--- MATERIAL FOR THE TASK ---

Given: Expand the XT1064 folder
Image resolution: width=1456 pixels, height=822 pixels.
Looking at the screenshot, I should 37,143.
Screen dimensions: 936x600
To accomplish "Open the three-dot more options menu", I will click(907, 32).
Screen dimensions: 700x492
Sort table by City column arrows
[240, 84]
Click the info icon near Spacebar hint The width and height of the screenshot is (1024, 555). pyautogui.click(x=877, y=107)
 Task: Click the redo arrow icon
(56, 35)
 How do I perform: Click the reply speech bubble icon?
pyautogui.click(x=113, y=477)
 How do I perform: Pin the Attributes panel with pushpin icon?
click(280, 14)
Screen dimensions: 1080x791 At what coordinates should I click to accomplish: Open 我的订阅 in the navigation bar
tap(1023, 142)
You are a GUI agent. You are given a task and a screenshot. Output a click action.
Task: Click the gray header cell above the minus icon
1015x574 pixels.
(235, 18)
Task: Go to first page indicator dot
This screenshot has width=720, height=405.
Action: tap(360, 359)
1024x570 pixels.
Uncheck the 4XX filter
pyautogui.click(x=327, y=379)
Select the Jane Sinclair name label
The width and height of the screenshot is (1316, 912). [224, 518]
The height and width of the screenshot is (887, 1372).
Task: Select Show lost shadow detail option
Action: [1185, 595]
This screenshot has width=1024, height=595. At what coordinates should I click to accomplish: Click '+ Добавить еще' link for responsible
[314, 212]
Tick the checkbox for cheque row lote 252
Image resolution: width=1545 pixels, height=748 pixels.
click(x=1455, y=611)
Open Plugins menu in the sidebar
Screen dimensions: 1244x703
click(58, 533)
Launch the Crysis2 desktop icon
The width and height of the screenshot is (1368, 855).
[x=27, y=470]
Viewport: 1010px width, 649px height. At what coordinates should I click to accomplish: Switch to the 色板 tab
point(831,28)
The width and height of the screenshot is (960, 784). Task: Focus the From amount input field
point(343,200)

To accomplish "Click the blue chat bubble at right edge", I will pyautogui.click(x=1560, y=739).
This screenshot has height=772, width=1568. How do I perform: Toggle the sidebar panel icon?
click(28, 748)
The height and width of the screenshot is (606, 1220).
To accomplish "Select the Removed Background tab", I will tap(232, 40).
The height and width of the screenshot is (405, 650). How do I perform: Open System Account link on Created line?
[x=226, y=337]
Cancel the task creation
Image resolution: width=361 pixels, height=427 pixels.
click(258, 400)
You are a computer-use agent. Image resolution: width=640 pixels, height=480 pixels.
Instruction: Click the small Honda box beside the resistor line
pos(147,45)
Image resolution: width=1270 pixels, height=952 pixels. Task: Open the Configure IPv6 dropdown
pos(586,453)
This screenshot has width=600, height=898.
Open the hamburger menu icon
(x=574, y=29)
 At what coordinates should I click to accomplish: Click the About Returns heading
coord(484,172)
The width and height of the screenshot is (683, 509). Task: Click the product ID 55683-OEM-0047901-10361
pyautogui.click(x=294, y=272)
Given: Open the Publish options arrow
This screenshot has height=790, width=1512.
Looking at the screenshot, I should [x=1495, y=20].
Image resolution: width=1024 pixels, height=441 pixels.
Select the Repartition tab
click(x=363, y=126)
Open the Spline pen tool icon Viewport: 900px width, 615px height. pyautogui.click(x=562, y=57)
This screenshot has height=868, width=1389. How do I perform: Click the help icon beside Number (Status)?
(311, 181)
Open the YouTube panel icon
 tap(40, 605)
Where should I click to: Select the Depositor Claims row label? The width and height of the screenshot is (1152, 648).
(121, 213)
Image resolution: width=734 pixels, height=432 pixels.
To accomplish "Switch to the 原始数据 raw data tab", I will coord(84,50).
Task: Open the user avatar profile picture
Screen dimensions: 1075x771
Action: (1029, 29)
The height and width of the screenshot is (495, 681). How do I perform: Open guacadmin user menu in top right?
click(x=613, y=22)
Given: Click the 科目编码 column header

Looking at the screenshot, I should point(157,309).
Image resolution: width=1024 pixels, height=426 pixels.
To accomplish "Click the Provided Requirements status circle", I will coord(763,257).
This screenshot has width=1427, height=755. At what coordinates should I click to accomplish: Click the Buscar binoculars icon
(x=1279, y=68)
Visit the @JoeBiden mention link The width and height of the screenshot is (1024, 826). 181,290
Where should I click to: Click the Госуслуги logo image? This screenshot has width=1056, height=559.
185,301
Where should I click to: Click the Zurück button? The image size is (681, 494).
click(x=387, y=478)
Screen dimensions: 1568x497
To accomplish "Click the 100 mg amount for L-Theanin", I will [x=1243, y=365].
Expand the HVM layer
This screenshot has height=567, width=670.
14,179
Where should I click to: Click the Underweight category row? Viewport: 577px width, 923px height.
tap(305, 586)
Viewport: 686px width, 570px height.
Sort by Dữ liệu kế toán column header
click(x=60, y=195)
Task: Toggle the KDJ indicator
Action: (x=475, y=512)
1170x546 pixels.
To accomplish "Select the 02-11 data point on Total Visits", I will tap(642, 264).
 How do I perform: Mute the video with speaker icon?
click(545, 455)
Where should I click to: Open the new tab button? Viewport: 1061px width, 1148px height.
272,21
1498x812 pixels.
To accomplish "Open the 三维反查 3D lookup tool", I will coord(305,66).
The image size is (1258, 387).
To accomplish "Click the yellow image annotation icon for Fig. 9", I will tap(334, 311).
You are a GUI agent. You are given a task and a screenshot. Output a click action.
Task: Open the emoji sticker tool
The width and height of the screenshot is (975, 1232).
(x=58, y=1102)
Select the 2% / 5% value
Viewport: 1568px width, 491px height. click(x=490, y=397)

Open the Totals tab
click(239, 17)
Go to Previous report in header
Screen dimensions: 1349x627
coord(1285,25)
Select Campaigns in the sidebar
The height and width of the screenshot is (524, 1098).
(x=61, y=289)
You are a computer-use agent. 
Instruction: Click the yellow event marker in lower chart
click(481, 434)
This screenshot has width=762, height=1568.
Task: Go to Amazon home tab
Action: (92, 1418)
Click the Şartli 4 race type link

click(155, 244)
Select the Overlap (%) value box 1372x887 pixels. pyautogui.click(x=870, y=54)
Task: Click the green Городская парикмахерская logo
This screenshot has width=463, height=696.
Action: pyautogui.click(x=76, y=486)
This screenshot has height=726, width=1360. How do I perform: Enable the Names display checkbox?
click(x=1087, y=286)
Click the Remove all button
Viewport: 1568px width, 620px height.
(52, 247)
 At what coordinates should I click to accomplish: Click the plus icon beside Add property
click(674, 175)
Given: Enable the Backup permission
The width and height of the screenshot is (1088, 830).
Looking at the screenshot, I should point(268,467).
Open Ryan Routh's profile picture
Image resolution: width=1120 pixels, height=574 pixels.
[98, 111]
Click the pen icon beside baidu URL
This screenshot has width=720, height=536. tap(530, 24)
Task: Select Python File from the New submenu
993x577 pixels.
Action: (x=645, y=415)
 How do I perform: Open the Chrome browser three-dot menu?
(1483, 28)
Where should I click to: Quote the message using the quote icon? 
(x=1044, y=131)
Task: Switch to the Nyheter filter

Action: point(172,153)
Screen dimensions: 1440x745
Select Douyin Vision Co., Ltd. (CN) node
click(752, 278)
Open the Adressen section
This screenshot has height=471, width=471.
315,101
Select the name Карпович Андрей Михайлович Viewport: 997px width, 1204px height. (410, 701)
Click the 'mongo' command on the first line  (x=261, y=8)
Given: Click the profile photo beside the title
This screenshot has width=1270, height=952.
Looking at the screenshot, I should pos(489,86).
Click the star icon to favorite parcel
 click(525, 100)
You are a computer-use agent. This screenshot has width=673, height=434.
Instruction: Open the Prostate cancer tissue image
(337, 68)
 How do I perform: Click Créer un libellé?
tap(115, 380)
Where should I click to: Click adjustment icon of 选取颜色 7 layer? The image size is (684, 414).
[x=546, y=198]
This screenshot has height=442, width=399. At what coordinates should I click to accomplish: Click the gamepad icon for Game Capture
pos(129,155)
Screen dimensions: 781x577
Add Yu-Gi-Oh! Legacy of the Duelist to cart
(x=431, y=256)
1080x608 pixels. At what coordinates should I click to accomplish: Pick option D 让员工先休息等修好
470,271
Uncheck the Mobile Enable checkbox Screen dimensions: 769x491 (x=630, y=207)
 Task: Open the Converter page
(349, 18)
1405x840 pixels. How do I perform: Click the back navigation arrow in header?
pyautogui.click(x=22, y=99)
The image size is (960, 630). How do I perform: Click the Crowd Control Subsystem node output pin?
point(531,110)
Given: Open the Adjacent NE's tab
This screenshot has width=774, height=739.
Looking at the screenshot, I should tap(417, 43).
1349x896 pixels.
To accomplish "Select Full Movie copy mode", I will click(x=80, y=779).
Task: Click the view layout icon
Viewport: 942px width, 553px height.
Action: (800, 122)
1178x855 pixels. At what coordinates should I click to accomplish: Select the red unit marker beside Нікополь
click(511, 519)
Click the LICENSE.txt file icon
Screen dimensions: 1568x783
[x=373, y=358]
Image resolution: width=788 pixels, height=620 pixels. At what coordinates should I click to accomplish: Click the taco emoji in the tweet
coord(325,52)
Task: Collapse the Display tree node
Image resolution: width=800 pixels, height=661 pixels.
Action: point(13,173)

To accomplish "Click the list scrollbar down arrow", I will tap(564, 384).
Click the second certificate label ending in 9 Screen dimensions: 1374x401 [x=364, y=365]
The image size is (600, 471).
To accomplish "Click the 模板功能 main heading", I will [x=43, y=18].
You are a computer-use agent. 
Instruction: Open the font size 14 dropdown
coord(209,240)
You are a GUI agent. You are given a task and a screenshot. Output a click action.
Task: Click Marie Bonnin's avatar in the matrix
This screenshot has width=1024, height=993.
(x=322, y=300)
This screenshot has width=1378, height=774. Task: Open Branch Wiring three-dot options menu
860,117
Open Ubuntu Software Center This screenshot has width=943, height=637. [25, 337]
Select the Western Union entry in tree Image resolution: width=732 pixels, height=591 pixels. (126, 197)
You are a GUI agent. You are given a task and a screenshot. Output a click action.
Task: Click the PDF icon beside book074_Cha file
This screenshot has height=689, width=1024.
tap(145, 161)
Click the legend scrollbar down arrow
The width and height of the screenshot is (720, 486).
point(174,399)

---

What is needed is each line from the records with the word "data" in it.

To accomplish "Switch to the 原始数据 raw data tab", I will coord(84,50).
To accomplish "Select the 02-11 data point on Total Visits", I will tap(642, 264).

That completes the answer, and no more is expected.